Looking over the edge,
With suicide lurking below,
She flees in terror.
Ignoring fear and pain,
She pushes past,
And life goes on.
Life is still balanced,
But no longer in peril,
Because she knows she is loved.
A loving embrace,
And a lovers face,
She knows her place.

Saturday, October 20, 2012

When the Wheel Turns


When I close my eyes,
I see your face,
And all I want,
Is to feel your embrace,
One last time.
I miss your smile,
I miss your laugh,
I miss the way,
You wouldn't say,
What was on your mind.
You are my Dad,
For just 10 years,
And I wish,
You had always been.
I can't bare to think of you,
In that cold ground,
But I know,
Why you're not around.
You can not walk me down the isle,
Nor can you see,
My little one smile,
I do not know,
What I will do,
When these things come to pass.
I cry and scream,
But you can not hear,
What I have to say.
I want to see you one last time,
But I know,
I'll have to wait.
Until the veil has thinned,
And the wheel turns once more,
When Samhain has come,
Then I can see you again.

Wednesday, October 3, 2012

Just thought you should know...


Since I have decided to embrace my religion I thought it would be a good idea to write it down. It's not really a religion, more like a thought process, but I will use the word religion because it is easier. Being a curious creature I can't help but learn new and exciting things. The different religions of this world is no exception. Through my learning I have found that I don't like structured religion. I don't like people telling me what to believe, what I can and can't do, and how to worship. The closest religion/belief system that matches what I believe is Paganism. Paganism is a nature based belief system. There are no rules saying you have to believe this and you can't believe that. There is freedom in this. You worship what God(s)/Goddess(es) that call to you and you can do it your way.

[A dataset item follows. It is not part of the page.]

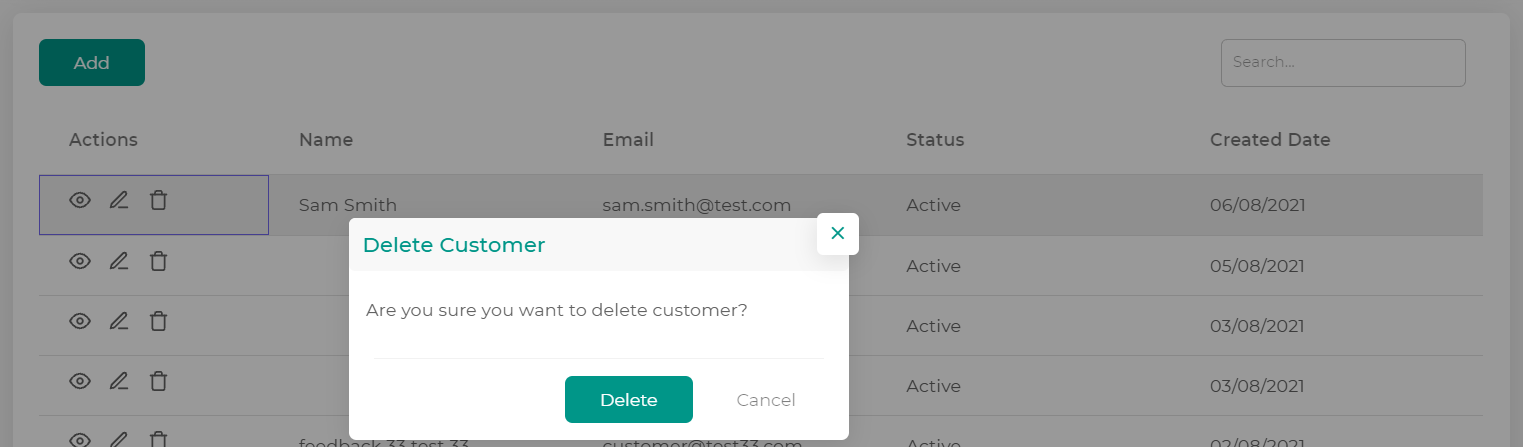Edit customer in fourth table row
This screenshot has height=447, width=1523.
119,382
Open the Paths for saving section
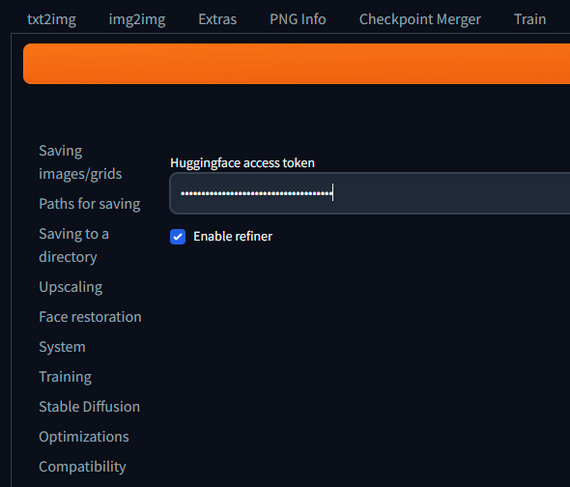Image resolution: width=570 pixels, height=487 pixels. tap(89, 204)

Since I brought up Deity let me explain my idea of Deity. There is only one being that created everything. That being is neither male nor female, it is both. Now some religions only believe and worship the male aspect of this Creator as a God. While others only believe and worship the female aspect as a Goddess. Then there are some that worship both aspects as a God and Goddess. I belong to the later. There is something comforting and balanced about this that calls out to my unbalanced mind. I also believe that there is no right or wrong when it comes to how and what you worship. To me there isn't one true religion. How does one decide if your religion is the one true religion? The followers of the one true religion believe that everyone who doesn't believe is going to hell/Hades/whatever you want to call it. Well if everyone thinks that their religion is the one true religion the hell is going to be awful crowded.

Let me ask you this and I want you to actually think about it. If hell means being separated from your Deity of choice the couldn't you say that living is a form of hell?

This brings up my next point... reincarnation. I choose to believe in reincarnation because I can't imagine any Deity giving you only one chance to get things right, while giving you multiple things to choose from.

These things bring me comfort and make loosing loved ones a little easier. It's important now more than ever as I watch my Dad as he lays here dying. I know some of you reading this won't agree with what I believe, but please understand my reasons.... and don't try to talk me out of what I believe because you won't change my mind.  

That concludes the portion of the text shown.